Human trafficking is defined by the United Nations Office of Drug and Crimes as the recruitment, transportation, transfer, harboring or receipt of persons, by means of threat or use of force or other forms of coercion, abduction, fraud, deception, or the abuse of power or a position of vulnerability, or the giving or receiving of payments or benefits to achieve the consent of a person having control over another person for the purpose of exploitation.
In developing countries such as Haiti, where, according to the World Bank, a quarter of people live on less than $1.23 per day, this type of activity happens frequently, often because parents are unable to provide their children with the education and food they need. In most cases, they are sent to live with other families or orphanages on the promise that they will be taken care of. In exchange, the children are required to perform domestic services.
The term used to refer to these children is “restavèk,” a Haitian Creole word meaning “to stay with.” There are an estimated 250,000 to 400,000 restavèk children in Haiti. Because of the domestic nature of these services, it is hard for governing agencies to determine if many children are being used as restavèk labor.
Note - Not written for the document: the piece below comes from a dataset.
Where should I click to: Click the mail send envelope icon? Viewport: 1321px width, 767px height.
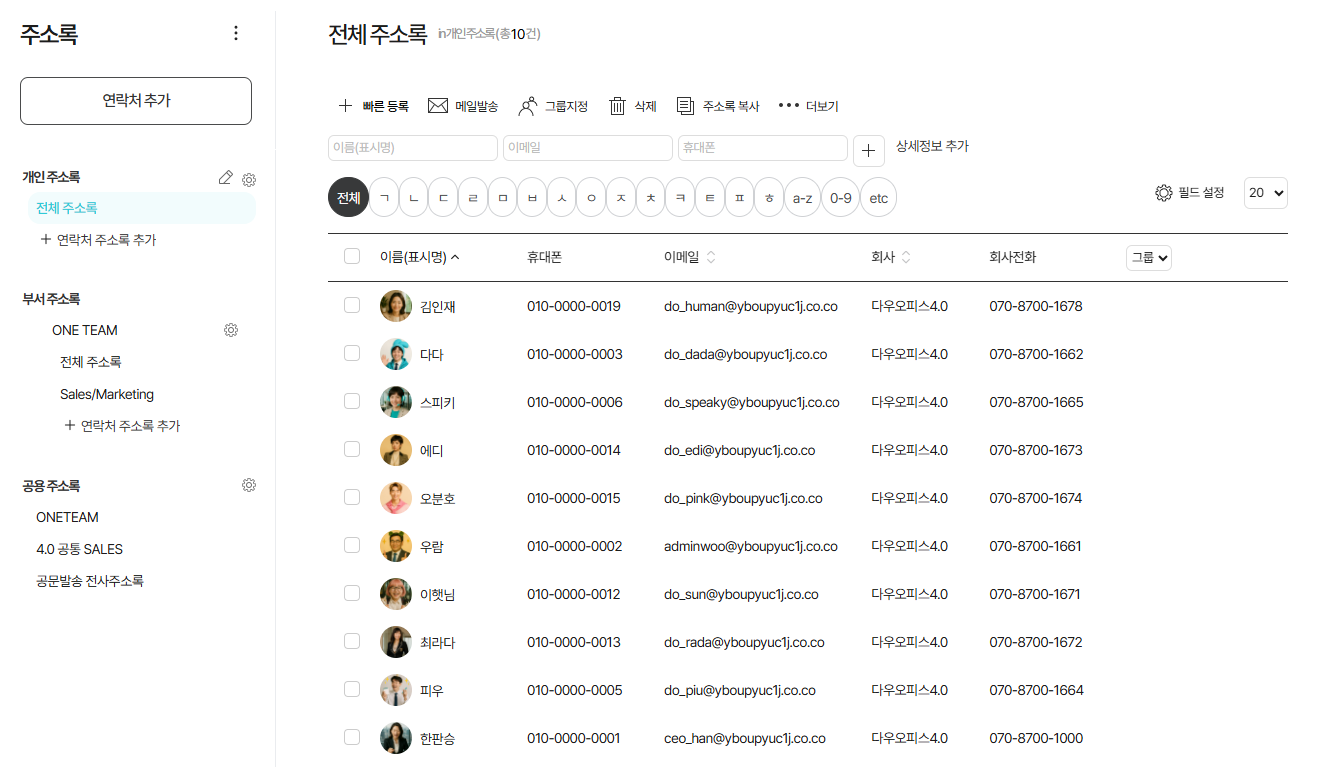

Many children sent to live in orphanages end up in terrible conditions, with no clean water or medical care, and they are often sexually exploited. In November, a 35-year-old man from Miami was found guilty of traveling to Haiti multiple times to engage in illicit sexual conduct with minor girls under his care at an orphanage in the city of Jacmel.
There have been several laws and decrees issued by the Haitian government to set boundaries for child domestic labor, including in 2015 the creation of a national committee on human trafficking. Most of these laws are underfunded or unknown to the public, and law enforcement struggles to implement many governmental policies. So restavèk labor continues to be a widespread practice in all social classes across Haiti, despite the laws against it.
January is Human Trafficking Awareness Month. This sheds light on what is happening not just in Haiti but around the world. Additionally, organizations such as Lumos and LiveBeyond are proactively trying to educate and end the cycle of human trafficking and child labor. So far, Lumos has worked with the Haitian government to close five orphanages that traffic children.
At LiveBeyond, the Kè Pou Timoun program provides an alternative for parents faced with sending off their children. Kè Pou Timoun means Heart for Children in Haitian Creole.
The goal of this program is to improve all areas of the children’s lives. Monday through Friday, more than 200 children come to the LiveBeyond base for two nutritious meals, literacy lessons in Creole and English, Bible lessons, tutoring, leadership training, and regular basic health checkups. Taking the financial stress off families means they can keep their children at home, where they are safe, and reduce the risk that they will be trafficked.
What can the average American do to help prevent human trafficking? Because poverty is a root cause, the best course of action is to support organizations working to eradicate poverty with sustainable solutions, such as LiveBeyond. Anyone looking to donate to other groups working in Haiti should research them carefully, as Lumos has done, to ensure they are truly looking out for the best interests of families in need, and then give to those organizations.
With all of us working together, we can make a difference for all these precious children, protecting them from lives of slavery and prostitution.
Devin Vanderpool of Kerrville is the director of communications for LiveBeyond, a nonprofit humanitarian organization founded by David and Laurie Vanderpool in 2005 dedicated to providing clean water, medical care and adequate nutrition to the poorest of the poor.